Document excerpt:

====

5.             Output a C language header file which contains a parse tree for specification 1 which can be used in an application program.

AsnTool Tutorial

It may be quickest to demonstrate the use of AsnLib through example.  In the distribution directory of the NCBI Software Toolkit, \ncbi, there are two subdirectories. \demo contains demonstration source code to be used in the section below and 2 samples of MEDLINE entries as ASN.1 value notation (ASCII).  medline.ent is a single Medline-entry and medline.prt is a Pub-set containing many MEDLINE entries. \asn contains the ASN.1 specifications for the modules used to describe the MEDLINE entries.  They are:

File           

Module               

Description                           

general.asn

NCBI-General

general purpose data types

pub.asn

NCBI-Pub

branch point for various publication types.

biblio.asn

NCBI-Biblio

standard bibliographic citations for journals, books, manuscripts, patents based on ANSI standard

medline.asn

NCBI-Medline

MEDLINE entry (based on NCBI-Biblio)

asnpub.all

all

all above modules in one file

asntool should have been built as part of installing the system.  It is in \ncbi\bin.  Set your path, or move asntool to a place it can be executed.

From within the \demo directory, run asntool with no arguments.  It presents its argument usage to you.  Note that you must always give a module file name. asntool takes only one module file, so if you wish to use more than one you must concatenate them into a single file, such as asnpub.all.

====

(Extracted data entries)

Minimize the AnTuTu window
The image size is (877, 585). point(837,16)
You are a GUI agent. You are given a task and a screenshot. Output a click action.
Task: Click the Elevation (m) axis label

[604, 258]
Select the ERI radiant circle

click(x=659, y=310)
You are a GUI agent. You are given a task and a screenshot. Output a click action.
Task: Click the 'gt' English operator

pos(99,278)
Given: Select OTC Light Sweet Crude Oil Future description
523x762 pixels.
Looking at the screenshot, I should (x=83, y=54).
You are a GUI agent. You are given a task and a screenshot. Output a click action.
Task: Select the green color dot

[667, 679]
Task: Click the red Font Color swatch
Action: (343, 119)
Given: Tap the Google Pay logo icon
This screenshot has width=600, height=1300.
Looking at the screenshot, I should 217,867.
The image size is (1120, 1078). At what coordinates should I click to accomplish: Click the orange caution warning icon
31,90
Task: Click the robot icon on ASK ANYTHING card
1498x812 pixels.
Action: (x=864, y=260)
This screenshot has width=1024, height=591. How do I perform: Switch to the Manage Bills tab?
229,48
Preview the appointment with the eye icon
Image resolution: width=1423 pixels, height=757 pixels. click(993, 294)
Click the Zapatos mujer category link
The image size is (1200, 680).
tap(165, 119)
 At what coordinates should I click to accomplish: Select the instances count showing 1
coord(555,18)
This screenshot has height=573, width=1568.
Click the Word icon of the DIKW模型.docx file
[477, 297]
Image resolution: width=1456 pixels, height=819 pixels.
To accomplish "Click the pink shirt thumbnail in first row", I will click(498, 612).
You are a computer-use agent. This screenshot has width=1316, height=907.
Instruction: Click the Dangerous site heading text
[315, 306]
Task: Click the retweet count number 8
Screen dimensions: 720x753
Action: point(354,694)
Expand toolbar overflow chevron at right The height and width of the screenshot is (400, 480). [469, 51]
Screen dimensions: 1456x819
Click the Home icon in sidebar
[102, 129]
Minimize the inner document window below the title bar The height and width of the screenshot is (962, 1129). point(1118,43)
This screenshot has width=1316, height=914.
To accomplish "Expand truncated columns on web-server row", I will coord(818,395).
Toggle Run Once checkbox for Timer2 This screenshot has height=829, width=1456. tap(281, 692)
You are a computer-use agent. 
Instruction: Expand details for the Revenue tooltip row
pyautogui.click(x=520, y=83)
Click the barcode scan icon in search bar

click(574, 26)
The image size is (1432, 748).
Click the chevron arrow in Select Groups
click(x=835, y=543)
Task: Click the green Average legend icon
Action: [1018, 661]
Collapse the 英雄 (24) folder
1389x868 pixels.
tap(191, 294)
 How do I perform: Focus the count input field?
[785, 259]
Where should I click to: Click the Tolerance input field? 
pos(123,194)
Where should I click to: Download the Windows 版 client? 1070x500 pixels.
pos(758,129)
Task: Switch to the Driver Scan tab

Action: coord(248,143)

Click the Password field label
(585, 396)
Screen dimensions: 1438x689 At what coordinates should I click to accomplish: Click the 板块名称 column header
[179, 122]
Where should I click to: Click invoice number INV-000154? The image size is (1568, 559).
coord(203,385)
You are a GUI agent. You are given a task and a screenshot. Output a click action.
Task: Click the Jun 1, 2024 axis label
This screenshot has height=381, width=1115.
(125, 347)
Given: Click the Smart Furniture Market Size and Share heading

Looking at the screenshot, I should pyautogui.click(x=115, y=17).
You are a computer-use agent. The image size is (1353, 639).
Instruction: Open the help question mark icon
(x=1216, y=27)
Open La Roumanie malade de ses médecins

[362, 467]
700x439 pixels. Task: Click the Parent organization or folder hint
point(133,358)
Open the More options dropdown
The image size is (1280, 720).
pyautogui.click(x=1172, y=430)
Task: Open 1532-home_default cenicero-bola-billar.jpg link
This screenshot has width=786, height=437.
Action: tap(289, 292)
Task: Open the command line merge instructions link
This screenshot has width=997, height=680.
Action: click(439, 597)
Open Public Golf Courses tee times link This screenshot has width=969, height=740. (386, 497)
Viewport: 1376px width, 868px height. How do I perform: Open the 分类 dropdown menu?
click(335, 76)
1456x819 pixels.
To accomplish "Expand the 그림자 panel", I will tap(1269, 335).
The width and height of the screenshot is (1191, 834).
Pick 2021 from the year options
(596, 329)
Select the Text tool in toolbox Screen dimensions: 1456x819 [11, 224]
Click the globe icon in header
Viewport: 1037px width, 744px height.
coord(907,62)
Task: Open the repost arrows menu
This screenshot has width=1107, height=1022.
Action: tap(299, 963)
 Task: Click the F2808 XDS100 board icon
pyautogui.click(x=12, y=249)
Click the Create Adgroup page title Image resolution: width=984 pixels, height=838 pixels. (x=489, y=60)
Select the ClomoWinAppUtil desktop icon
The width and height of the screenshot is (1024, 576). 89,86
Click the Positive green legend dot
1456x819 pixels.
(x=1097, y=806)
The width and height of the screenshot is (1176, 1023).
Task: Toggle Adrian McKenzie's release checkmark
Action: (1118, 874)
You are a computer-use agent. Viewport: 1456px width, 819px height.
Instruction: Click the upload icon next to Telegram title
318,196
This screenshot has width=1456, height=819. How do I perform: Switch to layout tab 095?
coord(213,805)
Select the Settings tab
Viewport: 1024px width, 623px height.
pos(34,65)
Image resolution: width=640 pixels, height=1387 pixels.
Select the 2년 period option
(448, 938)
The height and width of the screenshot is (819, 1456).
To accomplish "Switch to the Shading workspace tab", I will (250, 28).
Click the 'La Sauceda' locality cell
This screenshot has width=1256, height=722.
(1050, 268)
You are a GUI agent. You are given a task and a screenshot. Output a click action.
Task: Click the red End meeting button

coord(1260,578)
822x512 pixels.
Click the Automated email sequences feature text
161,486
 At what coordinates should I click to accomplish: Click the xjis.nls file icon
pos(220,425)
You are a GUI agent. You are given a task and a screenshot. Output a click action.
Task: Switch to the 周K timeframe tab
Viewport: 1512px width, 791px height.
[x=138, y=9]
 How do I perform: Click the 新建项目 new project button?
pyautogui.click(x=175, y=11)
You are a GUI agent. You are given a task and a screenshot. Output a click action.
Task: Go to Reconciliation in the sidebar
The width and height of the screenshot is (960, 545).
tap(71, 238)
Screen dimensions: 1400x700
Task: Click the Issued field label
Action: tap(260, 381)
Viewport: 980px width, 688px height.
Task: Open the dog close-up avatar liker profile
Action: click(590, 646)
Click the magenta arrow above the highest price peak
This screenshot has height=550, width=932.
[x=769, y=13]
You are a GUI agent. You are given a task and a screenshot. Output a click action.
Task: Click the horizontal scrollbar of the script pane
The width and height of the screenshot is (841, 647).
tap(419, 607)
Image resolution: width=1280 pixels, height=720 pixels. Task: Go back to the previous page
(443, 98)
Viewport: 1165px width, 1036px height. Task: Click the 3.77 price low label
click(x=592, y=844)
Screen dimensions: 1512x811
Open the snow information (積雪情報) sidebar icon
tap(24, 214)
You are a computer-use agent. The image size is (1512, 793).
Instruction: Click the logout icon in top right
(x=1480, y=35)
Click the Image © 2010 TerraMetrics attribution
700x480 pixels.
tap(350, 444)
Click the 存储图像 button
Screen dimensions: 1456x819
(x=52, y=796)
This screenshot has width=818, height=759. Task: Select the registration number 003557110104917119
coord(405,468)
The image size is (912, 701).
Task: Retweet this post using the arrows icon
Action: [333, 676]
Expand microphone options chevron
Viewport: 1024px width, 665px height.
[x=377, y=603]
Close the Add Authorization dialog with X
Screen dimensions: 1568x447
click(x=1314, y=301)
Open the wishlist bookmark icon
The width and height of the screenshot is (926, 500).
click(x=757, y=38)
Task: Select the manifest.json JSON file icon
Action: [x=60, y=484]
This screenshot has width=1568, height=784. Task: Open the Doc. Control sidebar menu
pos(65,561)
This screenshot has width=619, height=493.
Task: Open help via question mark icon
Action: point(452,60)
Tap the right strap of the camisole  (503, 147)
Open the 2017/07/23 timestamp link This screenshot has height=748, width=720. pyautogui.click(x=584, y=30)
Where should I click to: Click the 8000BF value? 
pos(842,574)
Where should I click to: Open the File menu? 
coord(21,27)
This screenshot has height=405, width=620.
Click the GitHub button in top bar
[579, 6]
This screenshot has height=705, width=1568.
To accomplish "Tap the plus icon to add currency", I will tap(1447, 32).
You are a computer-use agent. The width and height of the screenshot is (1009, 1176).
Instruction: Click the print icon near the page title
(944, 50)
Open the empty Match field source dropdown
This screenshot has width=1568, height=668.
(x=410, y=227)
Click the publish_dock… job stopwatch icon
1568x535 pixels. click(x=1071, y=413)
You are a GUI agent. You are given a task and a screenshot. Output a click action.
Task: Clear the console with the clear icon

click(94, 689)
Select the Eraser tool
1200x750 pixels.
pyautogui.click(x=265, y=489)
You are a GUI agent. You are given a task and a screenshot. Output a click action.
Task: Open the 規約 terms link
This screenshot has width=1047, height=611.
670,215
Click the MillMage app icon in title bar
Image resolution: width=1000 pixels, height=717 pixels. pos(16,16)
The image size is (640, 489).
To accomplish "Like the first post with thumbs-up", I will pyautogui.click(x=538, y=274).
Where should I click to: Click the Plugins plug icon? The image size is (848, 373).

====

To do:
1) Check each statement against the AsnTool tutorial excerpt and answer yes or no, quoting the words of the excerpt that decide it: (a) medline.prt holds a single MEDLINE entry. (b) asntool accepts only one module file. (c) Running asntool with no arguments displays its argument usage.
2) Carry on the AsnTool tutorial excerpt from its final sentence.
The entries have no role in this work.

Exercise answers:
1)
(a) No: "medline.ent is a single Medline-entry and medline.prt is a Pub-set containing many MEDLINE entries."
(b) Yes: "asntool takes only one module file"
(c) Yes: "It presents its argument usage to you."

2)
Try the following exercises -- type:

 

asntool -m ..\asn\asnpub.all

 

This will read the publication modules and validate that they are correctly built.  asntool will notify you of various syntax errors and typos, usually giving the line number where the error occurred.  It makes sure that everything EXPORTS from a module is defined in that module and that everything IMPORTS is used by that module.  Everything not IMPORTS must be defined within the module.  In the case of multiple modules, it will try to link EXPORTS from one module with IMPORTS from others.  It is not an error to be unable to link an IMPORTS, but it does imply you expect it to be handled by an outside function.  There are no errors in asnpub.all, so asntool is silent.  The path may have a different form on various machines.

 

asntool -m ..\asn\asnpub.all -v medline.ent

 

This does everything above, and then reads the file medline.ent which it expects to be of a type defined in asnpub.all.  It checks for errors, reporting any it finds.  There are none, so asntool is silent.

 

asntool -m ..\asn\asnpub.all -v medline.ent -p stdout

 

On command line systems, everything above will happen, except that medline.ent will be encoded from asntool's internal structures to ASN.1 value notation on stdout, your terminal.  On Macintosh or Microsoft Windows, the output will go to a disk file named "stdout".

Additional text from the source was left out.